-- ЗАДАНИЕ A --
Согласно отрывку о Горьком, до какой станции крестьяне провожали его, когда он уезжал из Мануйловки?
-- ЗАДАНИЕ B --
Дайте продолжение отрывка о жизни Горького, начиная сразу после его последнего предложения.

Пристав все же пытался разогнать зрителей, но зал был так полон, что ему не удалось это. Крестьяне не соглашались разойтись, и представление началось.
«Спектакль прошел блестяще и с блестящим скандалом… — писал Горький Е. П. Пешковой. — Народищу было масса, хохотали оглушительно… Хорошо играли, чорт их возьми!»
Не все, впрочем, разделяли восторги от спектакля. «Мартын Боруля» в трактовке Горького был направлен против сословных предрассудков, против аристократической заносчивости и тяги к знатности. Даже помещица Ширинская-Шихматова резко переменила свое отношение к писателю.
«Сегодня утром… — сообщал Горький в том же письме, — она едва поклонилась мне, и я едва не поклонился ей за это…»
Так Горький сдружился с крестьянами-украинцами. Он воспитал в короткий срок целую труппу, политически направил ее, возбудил интерес к театру в целой округе.
Горький открыл среди крестьян бесспорные актерские дарования. Среди них Яков Бородин был настолько талантлив, что приезжавший в Мануйловку на другой год И. К. Карпенко-Карый со слезами уговаривал Бородина вступить в его труппу, но тот не соблазнился славою актера и остался в селе.
Когда Горький в октябре 1897 года уезжал из Мануйловки, крестьяне — актеры и зрители — устроили ему в сельской чайной торжественный, задушевный обед и поехали всей массой провожать Горького за пятнадцать верст на станцию Галещино.
Начало зимы Горький живет в Тверской губернии у своего друга Н. З. Васильева, лаборанта писчебумажной фабрики Кувшинова, а в январе поселяется в Нижнем.
1898 год был знаменательным годом в жизни Горького. В этом году впервые вышли отдельным изданием его произведения — два томика по десяти рассказов в каждом.
Устроить издание этих книг было не просто. Несколько издателей отказались от такого предложения, а известная издательница того времени О. Н. Попова прямо заявила, что ее фирме не пристало издавать рассказы, шедшие фельетонами в провинциальных газетах.
Организовалось новое издательство для выпуска этих книг, — два начинающих издателя, Дороватовский и Чарушников, взяли на себя риск такого предприятия.
Но, по-видимому, и они не очень были уверены в том, как встретит рассказы нового автора читающая публика, потому что Горькому было предложено написать предисловие, мотивирующее появление необычного материала.

-- НАБОР ДАННЫХ --
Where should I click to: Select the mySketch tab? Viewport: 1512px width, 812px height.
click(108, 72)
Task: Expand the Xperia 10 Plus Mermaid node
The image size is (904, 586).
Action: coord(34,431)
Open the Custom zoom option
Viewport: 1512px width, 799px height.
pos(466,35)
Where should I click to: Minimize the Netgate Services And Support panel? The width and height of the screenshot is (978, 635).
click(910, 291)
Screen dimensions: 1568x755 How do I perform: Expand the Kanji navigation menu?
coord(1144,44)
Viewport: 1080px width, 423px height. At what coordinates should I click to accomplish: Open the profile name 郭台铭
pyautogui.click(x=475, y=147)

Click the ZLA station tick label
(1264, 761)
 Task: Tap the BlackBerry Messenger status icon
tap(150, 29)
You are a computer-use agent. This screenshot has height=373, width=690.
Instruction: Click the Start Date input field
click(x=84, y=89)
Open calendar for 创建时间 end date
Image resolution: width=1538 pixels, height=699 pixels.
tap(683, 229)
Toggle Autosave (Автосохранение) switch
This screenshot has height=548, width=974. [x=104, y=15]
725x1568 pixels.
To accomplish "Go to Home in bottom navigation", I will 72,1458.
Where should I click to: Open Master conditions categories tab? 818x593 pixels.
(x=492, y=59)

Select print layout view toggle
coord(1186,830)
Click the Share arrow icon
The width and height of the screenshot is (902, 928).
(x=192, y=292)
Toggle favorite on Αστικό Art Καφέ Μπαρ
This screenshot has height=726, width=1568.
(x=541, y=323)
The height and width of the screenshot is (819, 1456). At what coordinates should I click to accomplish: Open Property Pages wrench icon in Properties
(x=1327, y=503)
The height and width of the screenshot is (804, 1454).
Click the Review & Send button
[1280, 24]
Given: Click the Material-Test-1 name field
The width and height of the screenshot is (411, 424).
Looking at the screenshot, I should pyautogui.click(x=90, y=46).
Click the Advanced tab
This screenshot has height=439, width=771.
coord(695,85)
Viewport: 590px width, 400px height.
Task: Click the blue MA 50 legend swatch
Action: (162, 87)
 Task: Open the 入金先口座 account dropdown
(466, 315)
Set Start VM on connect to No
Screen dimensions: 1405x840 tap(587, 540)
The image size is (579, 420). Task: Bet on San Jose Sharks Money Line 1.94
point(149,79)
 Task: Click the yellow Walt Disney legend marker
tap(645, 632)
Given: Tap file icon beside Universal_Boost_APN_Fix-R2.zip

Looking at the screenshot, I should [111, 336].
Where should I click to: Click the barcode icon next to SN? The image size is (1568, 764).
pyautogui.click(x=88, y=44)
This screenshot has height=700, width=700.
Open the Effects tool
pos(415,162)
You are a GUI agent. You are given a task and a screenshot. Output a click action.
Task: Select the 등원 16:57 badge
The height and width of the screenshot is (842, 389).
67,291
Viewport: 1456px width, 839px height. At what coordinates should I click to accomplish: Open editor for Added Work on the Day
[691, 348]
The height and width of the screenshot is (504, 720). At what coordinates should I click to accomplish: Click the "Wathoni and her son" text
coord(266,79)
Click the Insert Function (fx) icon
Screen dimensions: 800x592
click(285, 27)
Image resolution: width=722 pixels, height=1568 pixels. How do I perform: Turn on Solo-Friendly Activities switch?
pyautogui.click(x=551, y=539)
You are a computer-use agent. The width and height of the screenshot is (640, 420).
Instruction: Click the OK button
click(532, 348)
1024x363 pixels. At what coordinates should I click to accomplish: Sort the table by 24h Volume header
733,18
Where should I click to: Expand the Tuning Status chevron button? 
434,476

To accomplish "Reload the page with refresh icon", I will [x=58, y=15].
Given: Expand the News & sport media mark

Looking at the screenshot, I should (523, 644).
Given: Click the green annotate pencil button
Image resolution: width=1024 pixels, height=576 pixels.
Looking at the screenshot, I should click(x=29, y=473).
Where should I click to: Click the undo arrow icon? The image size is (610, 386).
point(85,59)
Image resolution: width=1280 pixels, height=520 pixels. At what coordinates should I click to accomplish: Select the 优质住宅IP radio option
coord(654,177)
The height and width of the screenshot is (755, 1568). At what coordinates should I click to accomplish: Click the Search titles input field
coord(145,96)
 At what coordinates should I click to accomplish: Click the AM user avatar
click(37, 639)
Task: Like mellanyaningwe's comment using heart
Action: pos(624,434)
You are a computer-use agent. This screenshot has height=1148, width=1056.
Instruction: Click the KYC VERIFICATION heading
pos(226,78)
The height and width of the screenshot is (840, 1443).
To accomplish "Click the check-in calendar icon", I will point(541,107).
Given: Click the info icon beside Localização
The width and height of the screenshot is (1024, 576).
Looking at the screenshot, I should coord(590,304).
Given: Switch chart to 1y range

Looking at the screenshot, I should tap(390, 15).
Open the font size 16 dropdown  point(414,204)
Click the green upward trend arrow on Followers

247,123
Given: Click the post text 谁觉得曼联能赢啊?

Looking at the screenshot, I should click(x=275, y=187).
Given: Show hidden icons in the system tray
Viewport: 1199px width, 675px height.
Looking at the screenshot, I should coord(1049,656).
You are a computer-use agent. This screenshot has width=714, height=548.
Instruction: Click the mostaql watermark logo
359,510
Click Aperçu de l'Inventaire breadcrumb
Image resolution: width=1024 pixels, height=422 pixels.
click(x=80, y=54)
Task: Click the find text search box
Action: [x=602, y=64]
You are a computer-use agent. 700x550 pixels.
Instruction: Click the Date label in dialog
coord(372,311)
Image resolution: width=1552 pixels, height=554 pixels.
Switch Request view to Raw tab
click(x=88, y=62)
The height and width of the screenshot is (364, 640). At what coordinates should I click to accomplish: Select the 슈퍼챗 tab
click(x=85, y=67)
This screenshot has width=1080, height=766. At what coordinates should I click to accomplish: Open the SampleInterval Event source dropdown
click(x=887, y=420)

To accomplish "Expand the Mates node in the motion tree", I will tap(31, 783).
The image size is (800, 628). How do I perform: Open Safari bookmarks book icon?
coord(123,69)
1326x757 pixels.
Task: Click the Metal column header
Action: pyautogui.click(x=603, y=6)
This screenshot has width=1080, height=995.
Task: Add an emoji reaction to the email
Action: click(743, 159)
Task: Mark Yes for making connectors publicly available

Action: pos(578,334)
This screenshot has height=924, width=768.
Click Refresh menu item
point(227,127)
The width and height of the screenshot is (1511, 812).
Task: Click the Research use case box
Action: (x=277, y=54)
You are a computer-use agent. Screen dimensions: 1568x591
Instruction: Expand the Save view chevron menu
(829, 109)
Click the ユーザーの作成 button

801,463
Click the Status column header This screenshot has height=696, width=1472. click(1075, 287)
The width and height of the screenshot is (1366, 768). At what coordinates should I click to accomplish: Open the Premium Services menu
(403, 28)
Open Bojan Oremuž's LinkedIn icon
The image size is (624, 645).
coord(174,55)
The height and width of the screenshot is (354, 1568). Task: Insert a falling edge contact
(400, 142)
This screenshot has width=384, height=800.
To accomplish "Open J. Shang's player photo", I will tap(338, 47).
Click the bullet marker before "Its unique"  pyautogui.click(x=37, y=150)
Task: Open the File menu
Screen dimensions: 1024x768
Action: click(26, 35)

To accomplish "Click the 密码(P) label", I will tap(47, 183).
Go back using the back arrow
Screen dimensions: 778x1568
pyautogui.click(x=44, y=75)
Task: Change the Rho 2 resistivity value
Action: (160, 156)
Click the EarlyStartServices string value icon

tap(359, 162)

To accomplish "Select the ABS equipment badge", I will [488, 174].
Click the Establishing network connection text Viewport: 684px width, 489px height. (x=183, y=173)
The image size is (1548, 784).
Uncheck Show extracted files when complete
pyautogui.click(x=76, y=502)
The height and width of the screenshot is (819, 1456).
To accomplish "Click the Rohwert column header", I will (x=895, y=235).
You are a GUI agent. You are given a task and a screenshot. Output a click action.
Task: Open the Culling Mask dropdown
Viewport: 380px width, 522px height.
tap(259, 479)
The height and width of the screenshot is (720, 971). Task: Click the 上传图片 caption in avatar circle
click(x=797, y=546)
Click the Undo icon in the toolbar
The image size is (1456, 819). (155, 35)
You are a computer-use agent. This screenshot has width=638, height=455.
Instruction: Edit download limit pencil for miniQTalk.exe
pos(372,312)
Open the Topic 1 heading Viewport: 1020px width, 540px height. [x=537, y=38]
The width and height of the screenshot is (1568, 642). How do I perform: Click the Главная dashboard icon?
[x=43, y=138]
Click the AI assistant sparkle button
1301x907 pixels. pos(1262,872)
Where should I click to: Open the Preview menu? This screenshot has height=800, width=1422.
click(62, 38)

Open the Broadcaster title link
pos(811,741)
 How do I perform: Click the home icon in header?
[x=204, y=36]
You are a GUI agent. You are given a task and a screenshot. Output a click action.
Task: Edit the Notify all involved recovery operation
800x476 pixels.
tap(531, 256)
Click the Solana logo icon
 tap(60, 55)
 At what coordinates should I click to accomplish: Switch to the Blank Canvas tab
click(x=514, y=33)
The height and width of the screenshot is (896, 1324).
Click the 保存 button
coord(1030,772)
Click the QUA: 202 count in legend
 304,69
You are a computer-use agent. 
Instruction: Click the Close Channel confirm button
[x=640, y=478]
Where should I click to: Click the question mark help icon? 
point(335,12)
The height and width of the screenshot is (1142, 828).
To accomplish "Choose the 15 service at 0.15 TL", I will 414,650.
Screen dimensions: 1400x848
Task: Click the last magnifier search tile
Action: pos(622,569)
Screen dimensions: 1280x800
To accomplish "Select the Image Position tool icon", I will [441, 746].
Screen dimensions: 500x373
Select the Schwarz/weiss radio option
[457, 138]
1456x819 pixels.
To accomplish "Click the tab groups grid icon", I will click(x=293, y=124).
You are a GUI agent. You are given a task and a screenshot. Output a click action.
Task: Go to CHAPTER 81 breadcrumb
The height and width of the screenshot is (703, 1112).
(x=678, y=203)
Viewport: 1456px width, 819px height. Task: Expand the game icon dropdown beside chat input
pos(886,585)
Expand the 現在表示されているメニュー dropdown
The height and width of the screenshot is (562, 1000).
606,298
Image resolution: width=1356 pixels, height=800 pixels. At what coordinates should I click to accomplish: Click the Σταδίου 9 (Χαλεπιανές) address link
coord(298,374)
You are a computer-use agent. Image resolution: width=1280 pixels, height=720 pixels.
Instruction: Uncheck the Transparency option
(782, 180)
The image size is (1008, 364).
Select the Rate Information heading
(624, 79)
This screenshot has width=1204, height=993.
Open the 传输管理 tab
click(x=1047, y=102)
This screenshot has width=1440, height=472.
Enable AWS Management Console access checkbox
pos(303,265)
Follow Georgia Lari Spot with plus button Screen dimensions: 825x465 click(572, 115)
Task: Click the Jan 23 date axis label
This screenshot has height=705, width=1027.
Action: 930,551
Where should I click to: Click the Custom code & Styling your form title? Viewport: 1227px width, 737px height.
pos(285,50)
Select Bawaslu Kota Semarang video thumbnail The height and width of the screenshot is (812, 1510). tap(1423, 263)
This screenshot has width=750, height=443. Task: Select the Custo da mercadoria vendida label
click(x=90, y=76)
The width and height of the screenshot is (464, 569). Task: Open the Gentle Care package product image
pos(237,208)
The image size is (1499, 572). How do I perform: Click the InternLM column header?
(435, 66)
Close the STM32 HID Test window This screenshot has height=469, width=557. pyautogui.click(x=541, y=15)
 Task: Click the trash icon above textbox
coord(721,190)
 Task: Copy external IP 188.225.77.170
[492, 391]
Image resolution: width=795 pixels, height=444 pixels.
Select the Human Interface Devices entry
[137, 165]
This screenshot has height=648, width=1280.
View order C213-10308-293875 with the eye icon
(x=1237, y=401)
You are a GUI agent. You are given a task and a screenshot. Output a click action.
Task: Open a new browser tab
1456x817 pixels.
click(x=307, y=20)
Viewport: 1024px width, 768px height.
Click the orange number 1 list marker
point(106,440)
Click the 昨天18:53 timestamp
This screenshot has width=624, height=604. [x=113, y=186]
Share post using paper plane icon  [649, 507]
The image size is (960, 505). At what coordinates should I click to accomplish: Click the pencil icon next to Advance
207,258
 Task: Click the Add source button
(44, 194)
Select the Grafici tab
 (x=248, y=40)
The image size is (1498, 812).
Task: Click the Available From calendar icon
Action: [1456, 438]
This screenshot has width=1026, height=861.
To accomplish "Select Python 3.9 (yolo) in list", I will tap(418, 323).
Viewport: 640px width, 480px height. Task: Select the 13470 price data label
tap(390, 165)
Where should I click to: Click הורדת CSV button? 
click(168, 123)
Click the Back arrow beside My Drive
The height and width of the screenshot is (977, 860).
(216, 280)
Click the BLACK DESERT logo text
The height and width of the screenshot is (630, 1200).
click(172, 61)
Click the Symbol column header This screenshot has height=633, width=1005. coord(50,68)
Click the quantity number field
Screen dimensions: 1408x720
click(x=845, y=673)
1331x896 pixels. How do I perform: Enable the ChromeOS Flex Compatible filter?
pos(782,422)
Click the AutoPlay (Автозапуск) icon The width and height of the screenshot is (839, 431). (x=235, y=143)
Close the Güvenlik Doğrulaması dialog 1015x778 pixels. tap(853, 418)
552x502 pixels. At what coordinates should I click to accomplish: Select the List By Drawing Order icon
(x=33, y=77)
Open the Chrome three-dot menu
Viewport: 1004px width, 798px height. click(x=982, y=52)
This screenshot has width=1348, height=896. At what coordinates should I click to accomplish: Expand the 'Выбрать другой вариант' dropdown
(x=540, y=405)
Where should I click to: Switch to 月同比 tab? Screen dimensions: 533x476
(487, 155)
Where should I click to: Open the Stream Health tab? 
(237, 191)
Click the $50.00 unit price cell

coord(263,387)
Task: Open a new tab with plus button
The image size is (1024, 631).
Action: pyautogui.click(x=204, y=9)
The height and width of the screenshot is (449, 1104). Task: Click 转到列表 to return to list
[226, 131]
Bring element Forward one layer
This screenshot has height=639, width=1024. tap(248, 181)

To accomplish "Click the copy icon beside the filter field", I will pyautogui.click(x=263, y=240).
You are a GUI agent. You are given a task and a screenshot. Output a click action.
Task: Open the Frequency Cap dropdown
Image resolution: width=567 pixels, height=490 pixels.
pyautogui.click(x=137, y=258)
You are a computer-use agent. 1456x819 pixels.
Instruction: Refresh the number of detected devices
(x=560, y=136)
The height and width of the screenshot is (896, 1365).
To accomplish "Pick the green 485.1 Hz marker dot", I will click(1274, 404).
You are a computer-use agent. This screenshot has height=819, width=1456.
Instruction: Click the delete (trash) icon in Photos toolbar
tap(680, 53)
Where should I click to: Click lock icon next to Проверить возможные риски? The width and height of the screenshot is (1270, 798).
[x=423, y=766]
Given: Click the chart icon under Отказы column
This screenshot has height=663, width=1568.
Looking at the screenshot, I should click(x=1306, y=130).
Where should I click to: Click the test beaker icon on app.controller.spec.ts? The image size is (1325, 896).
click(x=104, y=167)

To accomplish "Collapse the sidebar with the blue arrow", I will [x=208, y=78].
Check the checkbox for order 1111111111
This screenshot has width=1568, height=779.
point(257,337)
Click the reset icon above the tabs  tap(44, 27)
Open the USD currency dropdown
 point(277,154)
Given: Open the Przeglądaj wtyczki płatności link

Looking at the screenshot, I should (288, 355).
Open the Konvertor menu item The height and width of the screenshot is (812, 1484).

-- ОЖИДАЕМЫЙ ОТВЕТ A --
До станции Галещино, за пятнадцать верст.

-- ОЖИДАЕМЫЙ ОТВЕТ B --
Из сохранившегося ответа Горького видно, что автор понимал желание издателей, но исполнить его затруднялся:
«Огорчен, что не могу написать предисловие, но — не могу. Пробовал, знаете, но все выходит так, точно я кому-то кулаки показываю и на бой вызываю. А то — как будто я согрешил и слезно каюсь. И, чувствуя, что все это не подходяще — бросил я это дело»2.
Известно, какой успех имели эти два маленьких томика, вышедшие под названием «Очерки и рассказы». Появление их в то же время стало событием не только в истории литературы, но и в истории революционного подъема 90-х годов.
Люди горьковских рассказов были невиданными до того в русской литературе. При всей нищете своего внешнего быта они самым существованием своим, упорством своего протеста непримиримо требовали себе места в жизни. Изображение «униженных и оскорбленных» с целью вызвать гуманные чувства в буржуазном обществе совсем не входило в задание автора. Не милости к ним — «падшим», не сочувствия им, не помощи от щедрот «общества» требовал автор.
Все накопленные дворянской, либерально-буржуазной и отчасти народнической литературой представления о «кротости» и «терпении» русского «меньшого брата» после рассказов Горького уходили в историю.
Вместо прославленной «искры божией», которую литераторы названных направлений так усердно искали в душах забитых и эксплуатируемых, чтобы оправдать гуманное отношение к ним, здесь перед читателями был грубоватый, свободолюбивый и непреклонный дух протеста, настроение людей, никак не согласных на покорное и кроткое подчинение хозяевам жизни.
Не нужно думать, что всю эту массу безработных рабочих, безземельных крестьян, обнищавших голяков, бродивших из конца в конец страны в поисках работы и хлеба, Горький представлял как протестующих людей. Из этого горючего материала он брал наиболее талантливые и колоритные фигуры и делал их выразителями настроений угнетенной массы.
В этих рассказах Горький выступает с новым творческим методом. Проникающий их реализм в сочетании с революционной романтикой создавал впечатление возмущающее и поднимающее.
Либеральная и народническая критика не разглядела в этих рассказах их сути. Критика увидела живописные лохмотья на босяках, но не увидела самого главного — достоинства человека, который даже на самом дне социальной жизни не покоряется всей сумме гнетущих его сил. Критика не увидела протеста против рабского, кабального труда на кулака, купца, промышленника, капиталиста.
Между тем картина такого труда, изображенная, например, в рассказе «Челкаш», уже говорила о чувствах и мыслях автора.
«Гранит, железо, дерево, мостовая, гавань, суда и люди — все дышит мощными звуками страстного гимна Меркурию…
Стоя под парами, тяжелые гиганты — пароходы — свистят, шипят, глубоко вздыхают, и в каждом звуке, рожденном ими, чудится насмешливая нота презрения к серым, пыльным фигурам людей, ползавших по их палубам, наполняя глубокие трюмы продуктами своего рабского труда… Шум — подавлял, пыль, раздражая ноздри, — слепила глаза, зной — пек тело и изнурял его, и все кругом казалось напряженным, теряющим терпение, готовым разразиться какой-то грандиозной катастрофой, взрывом, за которым в освеженном им воздухе будет дышаться свободно и легко…»
Правда, образ революции, этот взрыв, дан еще в самых смутных, самых общих очертаниях, но он дан как тоска по новым, уже истинно человеческим формам жизни, где нет угнетения человека человеком, нет рабства, нищеты и насилия.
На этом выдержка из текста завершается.